[Required action] The stretch wanted below opens at the line containing "Where should I" and closes at the line containing "Screen dimensions: 485x686". Please return it exactly, with no other lines.

[Data shown]
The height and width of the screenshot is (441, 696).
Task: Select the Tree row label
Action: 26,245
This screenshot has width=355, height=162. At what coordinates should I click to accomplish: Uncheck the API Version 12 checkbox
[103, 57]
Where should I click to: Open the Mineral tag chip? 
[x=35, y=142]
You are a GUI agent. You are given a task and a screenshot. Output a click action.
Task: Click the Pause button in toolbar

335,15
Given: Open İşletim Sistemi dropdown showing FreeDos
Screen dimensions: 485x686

---

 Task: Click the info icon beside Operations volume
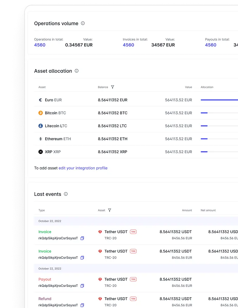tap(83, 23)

...

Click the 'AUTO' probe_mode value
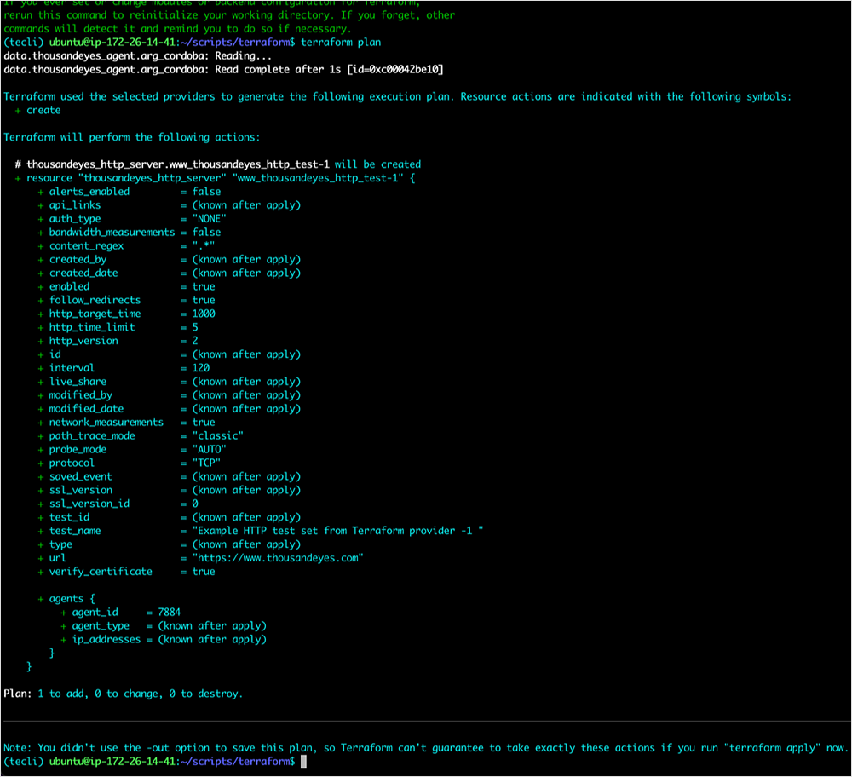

[Problem solution]
Where should I click to: Open the Mineral tag chip? 
[x=35, y=142]
You are a GUI agent. You are given a task and a screenshot. Output a click action.
Task: Click the Pause button in toolbar

335,15
Given: Open İşletim Sistemi dropdown showing FreeDos
Screen dimensions: 485x686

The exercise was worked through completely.